The reasons are simple. Even Mike Brown says there is no scientific basis for calling 2003 UB313 a planet. Here is what he said last year:
I will not argue that it is a scientific planet, because there is no good scientific definition which fits our solar system and our culture, and I have decided to let culture win this one.
He's using Mike Brown's acceptance of the generally accepted cultural view that planets are 'anything pluto sized or larger' as a way of discrediting 2003 UB313. In fact, Mike Brown had felt previously that the definition of Planet was unsatisfactory and threw out some ideas on how the definition could be altered. http://www.gps.caltech.edu/~mbrown/sedna/index.htm l#planets links to the text in question. Mike Brown has since come to the conclusion that culture is going to decide what defines a planet, not a bunch of scientists. So basicly, unless the scientists who want to change the definition of a planet can convince society to listen, it's going to be like a tree falling in a forest with no one around to hear it. Sure, it happened, but who cares?
"The bass, the rock, the mic, the treble.
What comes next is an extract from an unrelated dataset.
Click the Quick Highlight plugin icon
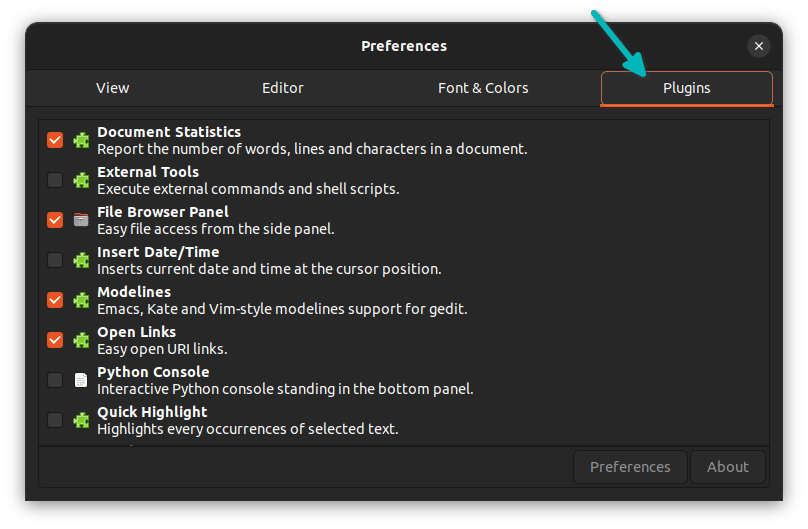808x529 pixels. (81, 420)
I like my coffee black, just like my metal" - Mindless Self Indulgence
I'm an astronomer (in a different sub-field), and I'm pretty happy with the situation as it stands. The whole is-it-a-planet-or-not debate gets people interested in astronomy, but it's of essentially no significance to us. It's only a name, we care about the reality of things and not the invented names given to them.
This is a cynical way to put it, and maybe some other astronomers care more than I do. I'd certainly like it if people were more interested in cutting edge research (or detailed politics, computer technology...) than naming stuff: a name is the ultimate in empty media-friendly soundbites. Still, everyone is comfortable expressing an opinion in this debate, it's nice like that.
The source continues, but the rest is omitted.